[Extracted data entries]
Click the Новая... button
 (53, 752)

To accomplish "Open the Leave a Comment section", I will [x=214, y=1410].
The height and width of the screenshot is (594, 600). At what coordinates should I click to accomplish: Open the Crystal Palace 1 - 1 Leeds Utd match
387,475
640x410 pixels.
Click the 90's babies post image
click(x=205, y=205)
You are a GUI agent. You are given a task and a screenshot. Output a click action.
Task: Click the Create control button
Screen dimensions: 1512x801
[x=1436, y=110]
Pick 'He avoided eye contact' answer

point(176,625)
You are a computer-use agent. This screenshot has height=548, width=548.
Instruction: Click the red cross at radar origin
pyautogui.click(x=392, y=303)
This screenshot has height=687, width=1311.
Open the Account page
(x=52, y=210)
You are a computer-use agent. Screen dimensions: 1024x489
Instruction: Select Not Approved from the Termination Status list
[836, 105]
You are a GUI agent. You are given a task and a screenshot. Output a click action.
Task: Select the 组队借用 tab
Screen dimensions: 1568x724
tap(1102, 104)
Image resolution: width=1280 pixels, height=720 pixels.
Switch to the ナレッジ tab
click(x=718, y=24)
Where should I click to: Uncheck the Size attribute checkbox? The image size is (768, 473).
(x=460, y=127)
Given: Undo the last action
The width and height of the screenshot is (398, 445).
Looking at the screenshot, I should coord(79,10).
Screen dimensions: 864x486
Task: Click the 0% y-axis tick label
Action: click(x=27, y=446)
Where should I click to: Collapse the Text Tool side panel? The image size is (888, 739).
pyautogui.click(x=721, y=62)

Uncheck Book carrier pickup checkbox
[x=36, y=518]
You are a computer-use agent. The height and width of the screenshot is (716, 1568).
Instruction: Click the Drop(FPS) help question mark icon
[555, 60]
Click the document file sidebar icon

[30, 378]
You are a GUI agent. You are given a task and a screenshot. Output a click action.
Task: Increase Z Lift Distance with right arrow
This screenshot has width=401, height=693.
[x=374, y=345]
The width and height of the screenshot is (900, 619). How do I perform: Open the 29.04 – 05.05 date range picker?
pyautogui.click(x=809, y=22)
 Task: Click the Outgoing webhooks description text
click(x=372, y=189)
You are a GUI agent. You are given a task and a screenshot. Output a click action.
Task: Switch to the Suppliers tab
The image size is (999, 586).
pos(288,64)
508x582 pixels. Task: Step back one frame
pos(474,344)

- _WORK REQUEST_: Every line of the data that includes the word "computer" should be copied.

- _ANSWER AREA_:
You are a computer-use agent. This screenshot has height=548, width=548.
You are a computer-use agent. Screen dimensions: 1024x489
You are a computer-use agent. The height and width of the screenshot is (716, 1568).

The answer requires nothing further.